Welcome to guest blogger, Ari Morse. Ari is a licensed private investigator (www.bestpi.com) and forensic genealogist (www.findanheir.com), based in Central Florida. He is the fourth generation in a family business that specializes in locating missing heirs to estates and conduct international genealogical research. He is often hired to handle complex genealogical matters, prepare comprehensive Affidavits and testify in Court. He is a Past President of the Florida Association of Private Investigators, former board member of the Better Business Bureau of Central Florida, and serves as a board member of several civic and professional organizations. His email is: email@example.com,
Review: Lenovo Thinkpad Twist
As a private investigator and forensic genealogist, my electronic tools are an important to my getting the job done as efficiently as possible as we rely heavily on email, imaging of vital records, large documents and spreadsheets. We were in the market to replace some three year old netbooks with some ultrabooks, and while reading the ABA’s Solosez listserve there was a post by Ross Kodner about his interest in the Lenovo Thinkpad Twist. We value what Ross has to say, especially about technology and spent over twenty hours researching, going to stores to actually test drive the machine. We also compared the Twist with the Lenovo Yoga, several Sony Ultrabooks, the Lenovo X1 Carbon, and the Dell XPS 12. Our research proved one thing, that for the price, and flexibility of options, Ross was right, the Twist could not be beat.
We were initially going to order the Twist from Lenovo directly through their shareholder program, however, their shipping time was several weeks out, so we opted to reach out to Carrie Waller at MacMall, who had the computer we were looking for, in stock, and ready to be shipped that day.
We ordered the Twist with an i7 processor, 500 gigabyte standard hard drive (7200rpm) together with a 24 gig micro solid state drive, and 8 gigs of ram. We chose the regular hard drive over both solid state drive options because of the extra space, as we often open large files that contain thousands of images of vital records, and family history items.
Once the computer arrived at our office, we charged them for about one hour before we began setting them up. The only things in the box were the computer and the charger. Even though we had tested out the Twist at several big box office stores, we were surprised at how light it was, and even more at how well the weight was distributed. The weight was distributed fairly evenly and there were no areas that felt heavier than others, which is nice when using the computer. The appearance was nice, as it the computer is a matte black, with a texture of a very soft and smooth plastic or rubber. The outside edge of the screen has a metallic finish which is only visible when the screen is closed or in tablet mode, and does not interfere with any images on the screen.

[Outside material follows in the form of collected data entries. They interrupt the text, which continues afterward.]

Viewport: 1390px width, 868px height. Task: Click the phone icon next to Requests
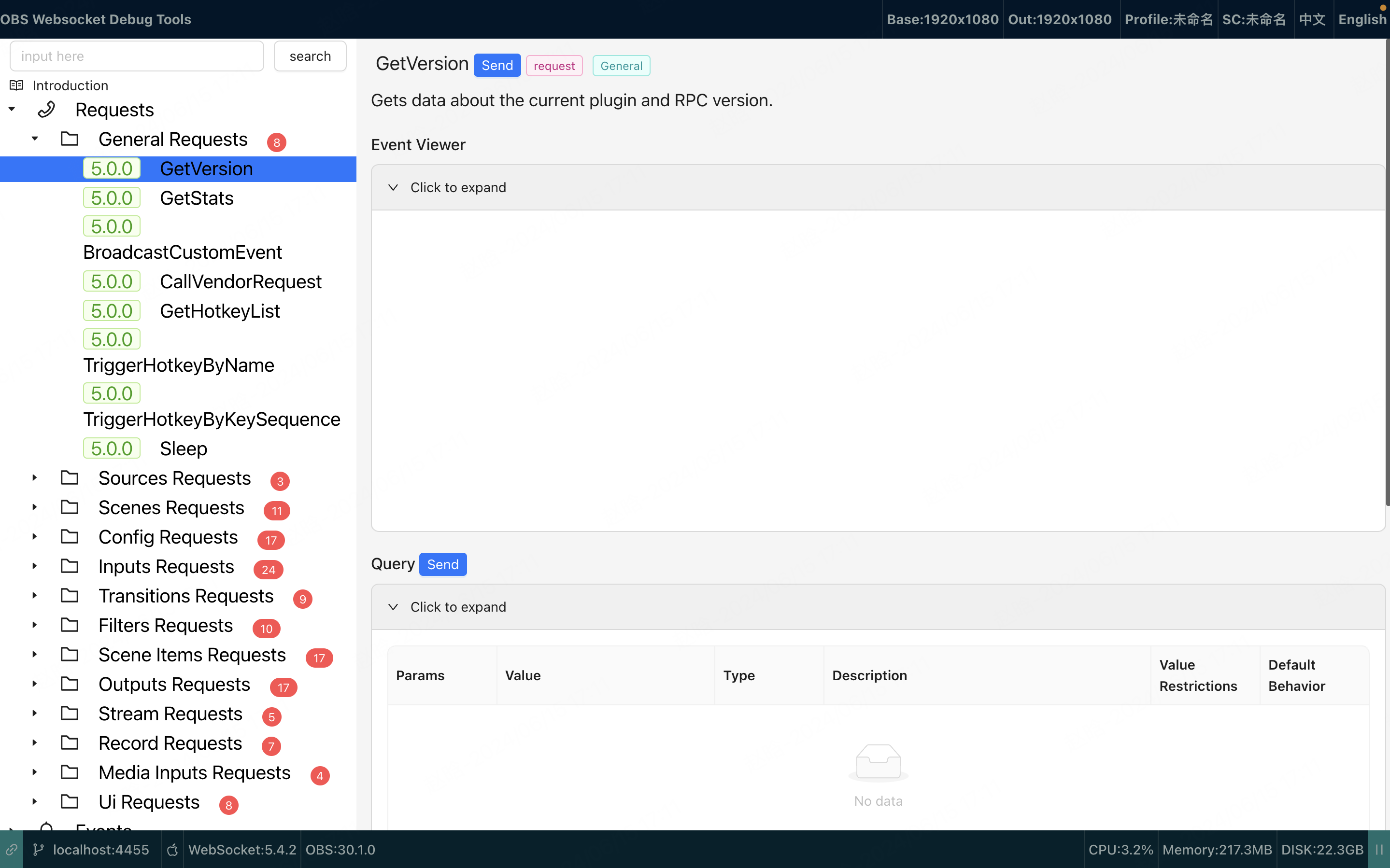coord(46,110)

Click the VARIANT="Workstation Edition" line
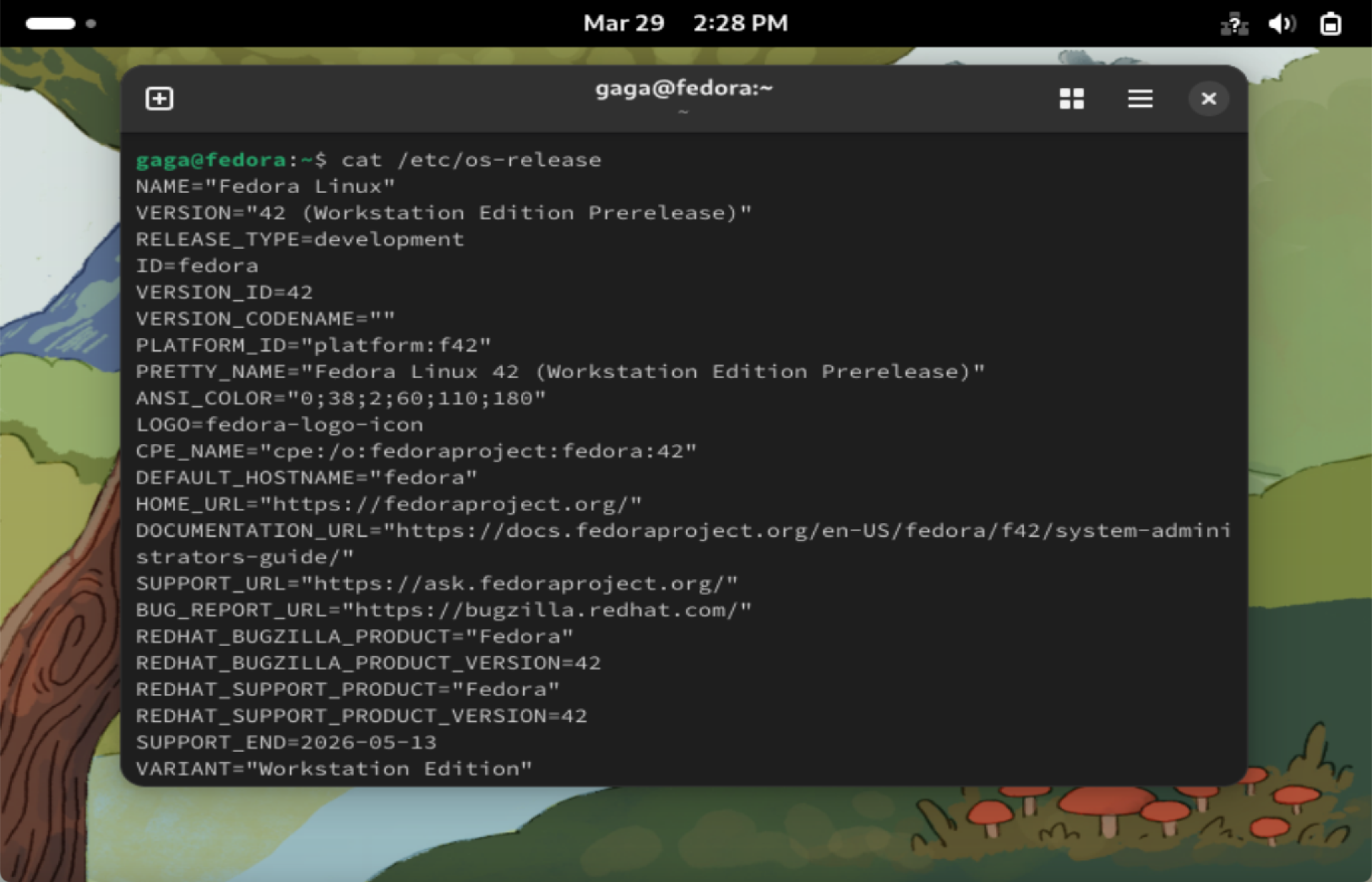click(x=334, y=769)
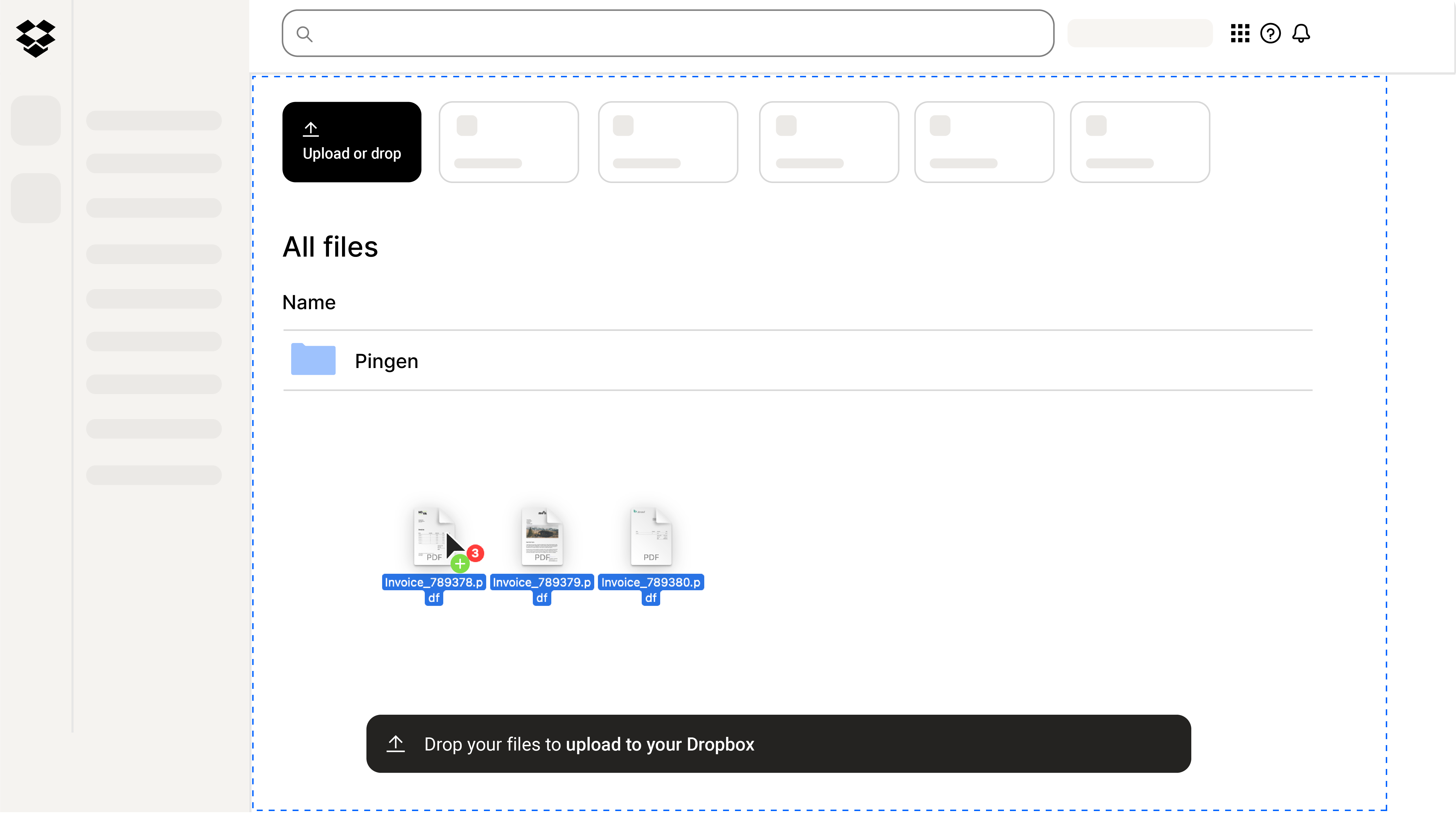
Task: Open notifications bell
Action: point(1302,33)
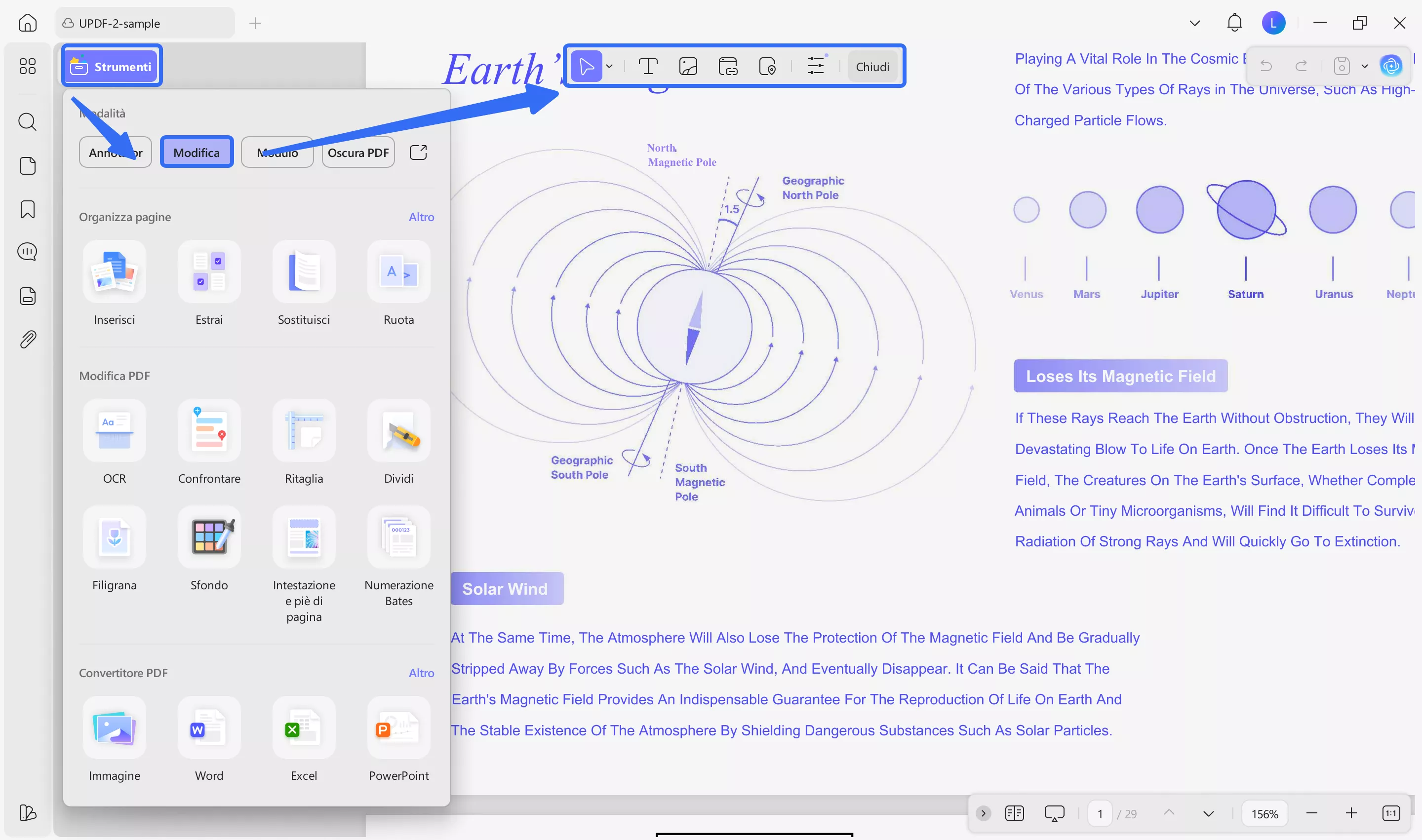1422x840 pixels.
Task: Enable Oscura PDF mode
Action: 358,152
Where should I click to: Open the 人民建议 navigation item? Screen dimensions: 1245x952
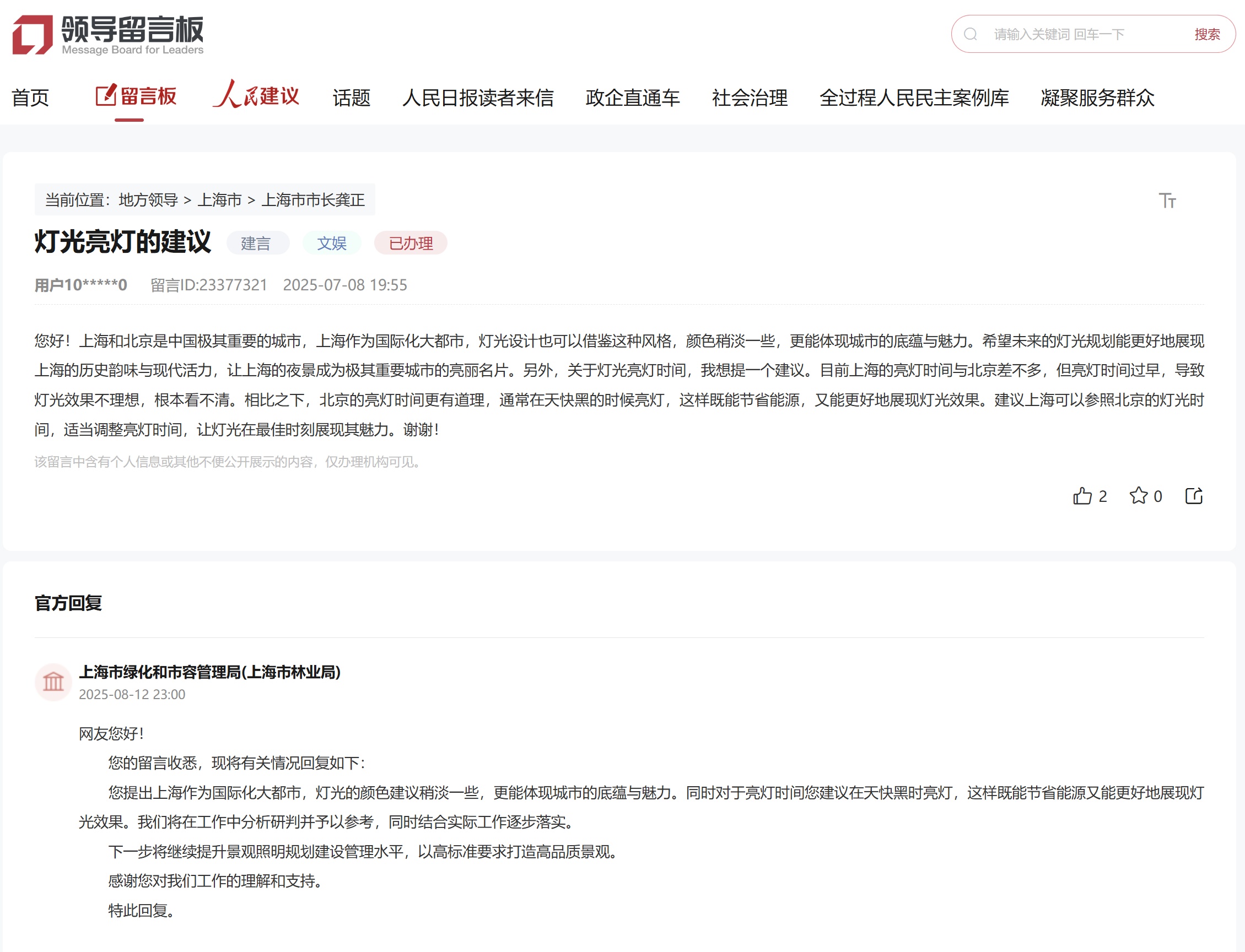pos(256,95)
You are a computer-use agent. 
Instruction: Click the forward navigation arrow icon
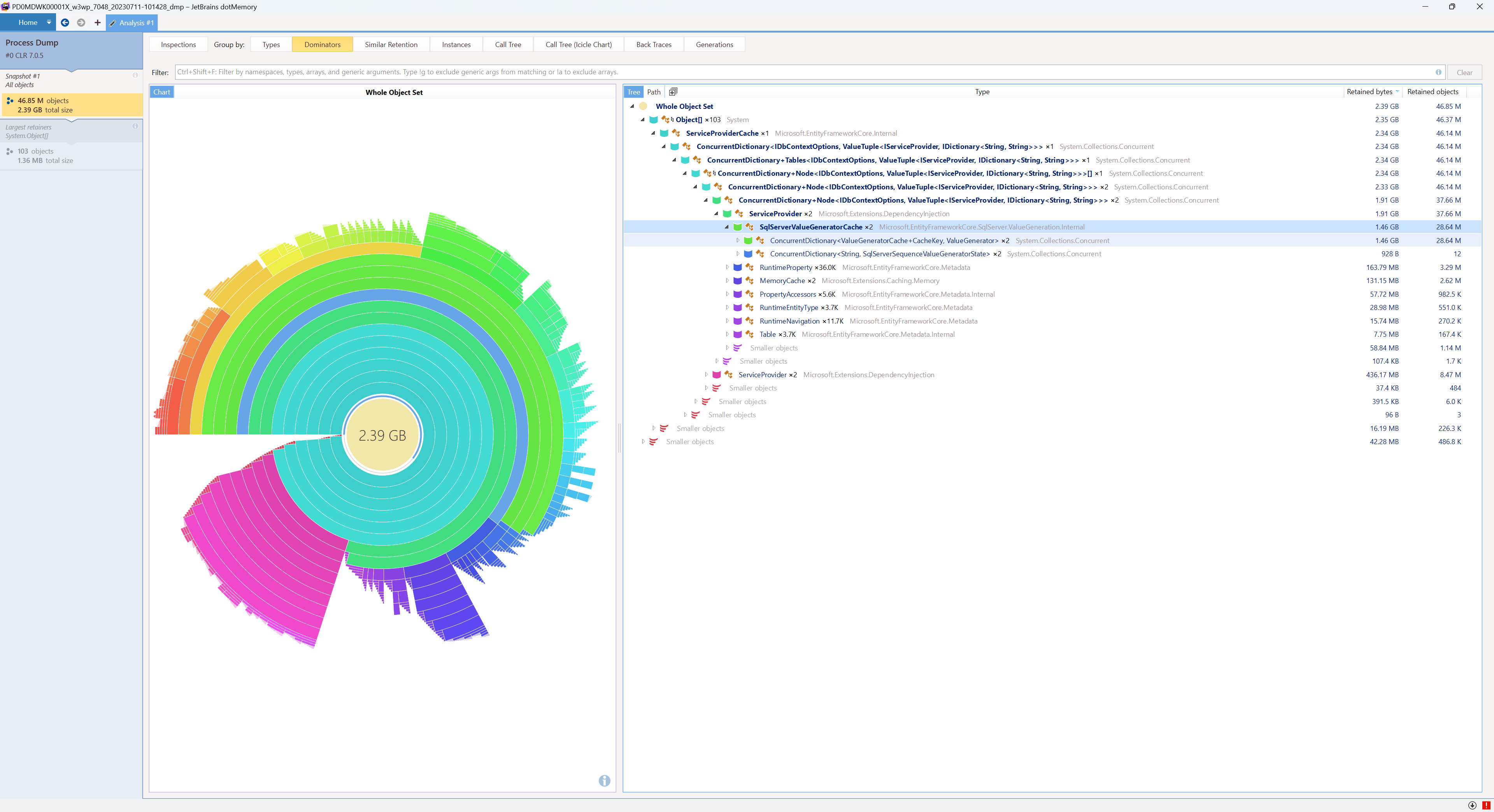tap(81, 23)
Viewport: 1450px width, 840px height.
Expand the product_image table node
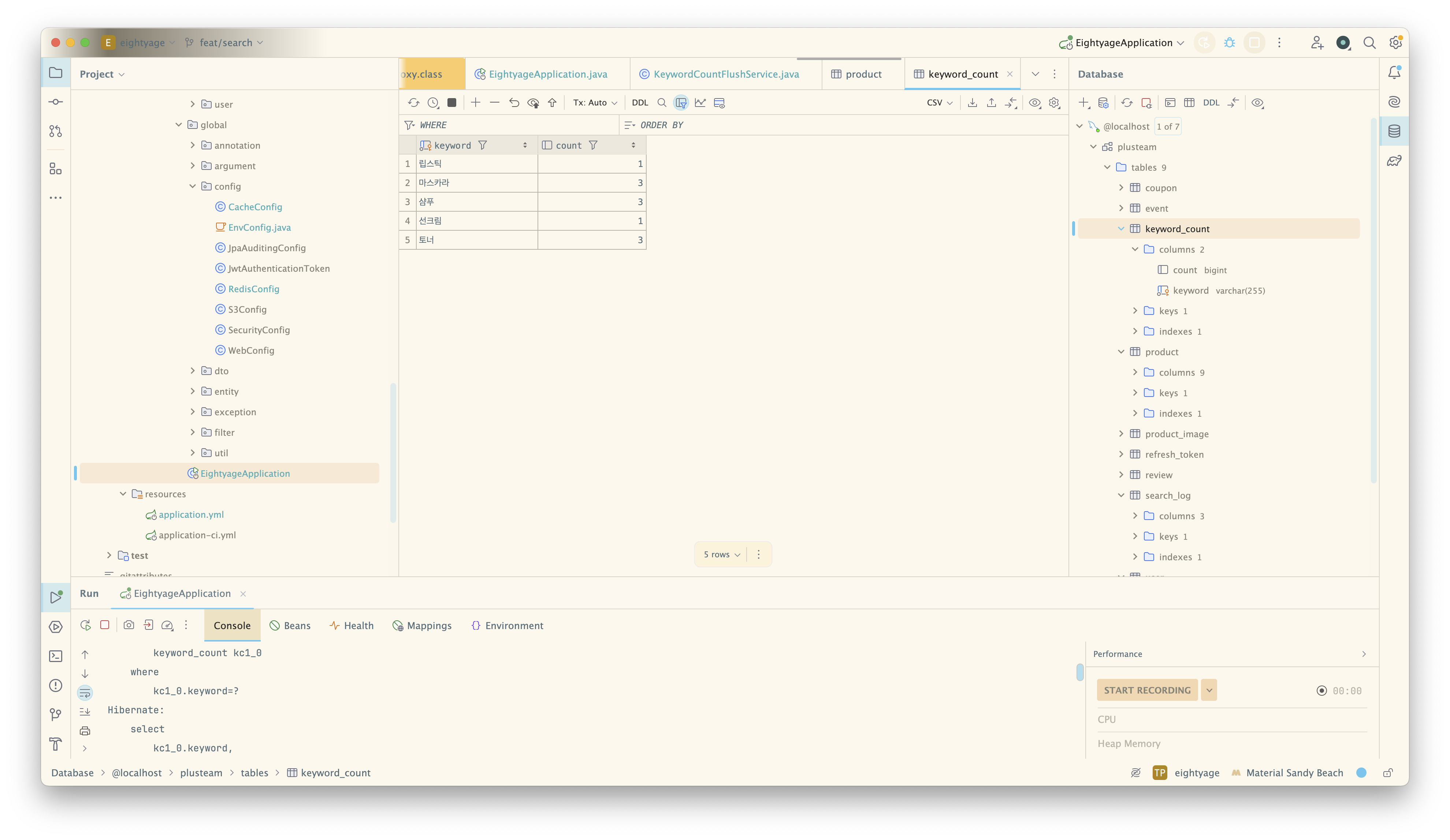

When we first booted up the laptop, it took about sixteen seconds from pressing the power button to the screen where you must enter your windows password, and it seems to vary between fourteen and eighteen seconds usually. Having come from a Windows XP machine where this takes no less than sixty to ninety seconds, we were in awe. The many reviews that we read complained that the screen was not a HD 1080p resolution, however, the screen is vibrant and has crisp images, handling everything without any pixilation or problems. Given that we review many older documents and images, there are always quality issues, but this screen was very clear and allowed us to figure out the writing in a pre-1900 census record that we were previously unable to discern.
Using the Twist in the usual laptop setup where the keyboard is perpendicular to the screen is simply great. The keyboard has keys that are curved slightly so that if you are someone who types rather quickly, it helps your fingers from slipping to the next key, which happened all the time on my older computer. The keyboard also has the red trackpoint that is nice and comfortable. The touchpad is a good size and very responsive to touch, although there are no buttons on the bottom, instead, Lenovo placed them above for use with the trackpoint. There are only two negatives that I have discovered with the keyboard, the first being that it is not backlit, which would have been a nice feature, and the second is more of a personal preference in that the bottom left corner does not have the control key (the bottom left corner has the Fn key, and the CTRL is the second key in).
There are plenty of ports for peripherals, including two USB 3.0 (one on each side), a mini HDMI (left), headphone jack (left), ethernet (left), 4 in 1 card reader (left), and a mini display port (right). This was definitely an advantage the Twist had on several of the other computers.
One nice aspect of using the Twist in different directions is that it will automatically change the view so that your screen is always facing the right way. Given that the computer relies on one hinge, it feels strong and sturdy when lifting the screen or twisting. There is a screen lock button just above the power button, if you would rather lock the screen so the computer could be passed or moved without fear of the display changing.
Most of our time so far has been using the Twist in the usual laptop setup, but it was also nice when using it as a tablet. One thing we found interesting is how much heavier the Twist feels when using it as a tablet, and it could be because we are comparing it to the iPad, although the screen is significantly larger than the iPad.
This computer will definitely not replace my iPad in form or function but I do like that I can use the tablet feature while editing and reviewing a Microsoft Word Document, or while scrolling through a spreadsheet, or marking up a pdf. I was also able to enlarge a document to show a client an image while the twist was in tablet mode, which was very neat. So far as I have been able to tell, Lenovo does not make a stylus or recommend one for this laptop.
Setting the computer with the screen inverted, into tent mode is nice because the keyboard is hidden, not exposed like the Yoga. This is perfect for watching movies, or simply showing a presentation to a small group. While this may not be something I would envision using often, it is a nice option to be able to utilize when the need arises.
So far the battery has lasted between four and five hours of pretty heavy office related use. Turning the monitor to the side slightly is nice, especially to avoid any potential glare or bad angles with lighting.
The Twist would never replace the ease of use or the simplicity of an iPad, nor is it meant to do so. It is a powerful, robust computer with lots of bells and whistles, for a very reasonable price. Now that Windows 8 has become the norm, a touch screen is becoming more necessary, and in that case, there is nothing I would rather have in my bag than the Twist, as it gives me the best of all worlds for form, productivity, and pleasure, in a compact and lightweight design.